Terlebih, dalam pidato pengantar APBD Perubahan 2026 telah disampaikan adanya defisit anggaran.
Karena itu,Ketua DPRD Pulang Pisau Tandean Indra Bella menegaskan bahwa pembahasan APBD Perubahan tidak boleh dilakukan secara terburu-buru. DPRD bersama pemerintah daerah harus melihat kembali seluruh komponen pendapatan dan belanja serta menentukan skala prioritas.
“Jadi kita lihat bersama dengan eksekutif, kita akan bahas perubahan ini seperti apa. Apakah masih mungkin ada dana yang bisa diefisiensi,” katanya.
Tandean juga menyampaikan harapan agar pemerintah pusat memberikan penguatan fiskal kepada daerah-daerah yang mengalami keterbatasan kemampuan keuangan.
“Kita berharap ada skema dari Menteri Keuangan dalam perubahan terbaru, ada semacam penguatan fiskal untuk daerah-daerah yang secara nominal dihitung sekitar 490 daerah se-Indonesia,” ungkapnya.
Menurutnya, dukungan dari pemerintah pusat sangat dibutuhkan untuk membantu daerah menghadapi tekanan belanja, khususnya belanja pegawai.
Tandean menyebut adanya informasi mengenai anggaran sekitar Rp20,5 triliun yang disiapkan pemerintah pusat untuk membantu pembiayaan belanja pegawai daerah yang memiliki keterbatasan kemampuan fiskal.
“Kita dengar Pak Mendagri akan membagikan Rp20,5 triliun khusus untuk membiayai belanja pegawai yang memang masih dianggap daerah tidak punya kemampuan,” ujarnya.
Ia berharap kebijakan tersebut dapat segera direalisasikan sehingga memberikan ruang fiskal bagi pemerintah daerah dalam pembahasan APBD Perubahan 2026.
“Kita berharap terealisasi di waktu dekat ini, sehingga kita agak sedikit bisa bernapas lega dalam pembahasan perubahan,” kata Tandean.
Namun, apabila dukungan fiskal tersebut belum terealisasi, DPRD bersama pemerintah daerah harus menyiapkan langkah alternatif, termasuk melakukan efisiensi terhadap belanja yang dinilai masih dapat ditekan.

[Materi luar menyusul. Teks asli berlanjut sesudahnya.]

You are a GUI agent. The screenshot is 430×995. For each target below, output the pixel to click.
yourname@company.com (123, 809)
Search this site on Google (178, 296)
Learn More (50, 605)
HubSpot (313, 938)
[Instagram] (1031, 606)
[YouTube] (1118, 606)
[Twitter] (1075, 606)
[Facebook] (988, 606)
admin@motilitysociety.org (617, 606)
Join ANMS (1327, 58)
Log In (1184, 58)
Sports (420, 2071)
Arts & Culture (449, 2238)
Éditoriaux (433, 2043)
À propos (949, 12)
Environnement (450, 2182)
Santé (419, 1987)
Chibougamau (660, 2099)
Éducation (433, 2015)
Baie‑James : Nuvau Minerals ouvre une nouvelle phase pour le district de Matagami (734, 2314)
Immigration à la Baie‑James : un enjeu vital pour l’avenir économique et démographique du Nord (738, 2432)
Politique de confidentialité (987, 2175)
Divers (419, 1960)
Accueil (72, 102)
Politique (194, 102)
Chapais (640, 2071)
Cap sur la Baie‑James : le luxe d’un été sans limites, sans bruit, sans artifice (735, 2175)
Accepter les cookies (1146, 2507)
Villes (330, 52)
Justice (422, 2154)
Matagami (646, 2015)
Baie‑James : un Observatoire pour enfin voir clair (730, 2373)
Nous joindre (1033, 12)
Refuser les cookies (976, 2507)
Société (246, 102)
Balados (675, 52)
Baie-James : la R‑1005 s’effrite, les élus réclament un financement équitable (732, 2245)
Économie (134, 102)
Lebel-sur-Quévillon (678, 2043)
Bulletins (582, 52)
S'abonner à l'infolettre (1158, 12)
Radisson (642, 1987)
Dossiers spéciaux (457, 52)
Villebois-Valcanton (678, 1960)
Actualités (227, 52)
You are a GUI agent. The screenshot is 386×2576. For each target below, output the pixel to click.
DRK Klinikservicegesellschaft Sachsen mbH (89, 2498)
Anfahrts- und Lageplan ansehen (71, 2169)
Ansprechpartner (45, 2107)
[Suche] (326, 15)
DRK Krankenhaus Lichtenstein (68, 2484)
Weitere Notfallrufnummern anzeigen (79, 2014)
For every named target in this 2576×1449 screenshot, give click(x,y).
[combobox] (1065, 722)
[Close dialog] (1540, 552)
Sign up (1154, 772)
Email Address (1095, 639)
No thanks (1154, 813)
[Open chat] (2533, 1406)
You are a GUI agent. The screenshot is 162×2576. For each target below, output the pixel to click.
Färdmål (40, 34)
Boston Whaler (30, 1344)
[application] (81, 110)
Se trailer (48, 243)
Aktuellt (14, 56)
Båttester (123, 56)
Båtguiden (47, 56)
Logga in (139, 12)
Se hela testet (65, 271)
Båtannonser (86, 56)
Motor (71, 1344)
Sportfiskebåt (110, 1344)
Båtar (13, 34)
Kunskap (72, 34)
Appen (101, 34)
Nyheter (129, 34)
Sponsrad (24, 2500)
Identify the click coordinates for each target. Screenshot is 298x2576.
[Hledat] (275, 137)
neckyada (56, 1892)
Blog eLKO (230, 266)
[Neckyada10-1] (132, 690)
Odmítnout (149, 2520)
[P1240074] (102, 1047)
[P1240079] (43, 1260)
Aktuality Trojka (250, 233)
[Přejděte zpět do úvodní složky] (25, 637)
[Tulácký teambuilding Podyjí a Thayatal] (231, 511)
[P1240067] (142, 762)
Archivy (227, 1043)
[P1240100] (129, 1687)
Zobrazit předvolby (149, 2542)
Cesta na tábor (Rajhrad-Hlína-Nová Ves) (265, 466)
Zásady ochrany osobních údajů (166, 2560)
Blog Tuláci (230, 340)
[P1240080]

“Kalau tidak, ya pasti akan ada pembekasan-pembekasan dan bagaimana ke depan,” tegasnya.
Sebagai Ketua DPRD Kabupaten Pulang Pisau, Tandean Indra Bella menegaskan pihaknya akan terus mengawal proses pembahasan APBD Perubahan 2026 agar anggaran yang ditetapkan benar-benar disesuaikan dengan kemampuan keuangan daerah.
Menurutnya, DPRD juga akan memastikan program prioritas dan pelayanan dasar kepada masyarakat tetap menjadi perhatian meskipun ruang fiskal daerah saat ini cukup terbatas.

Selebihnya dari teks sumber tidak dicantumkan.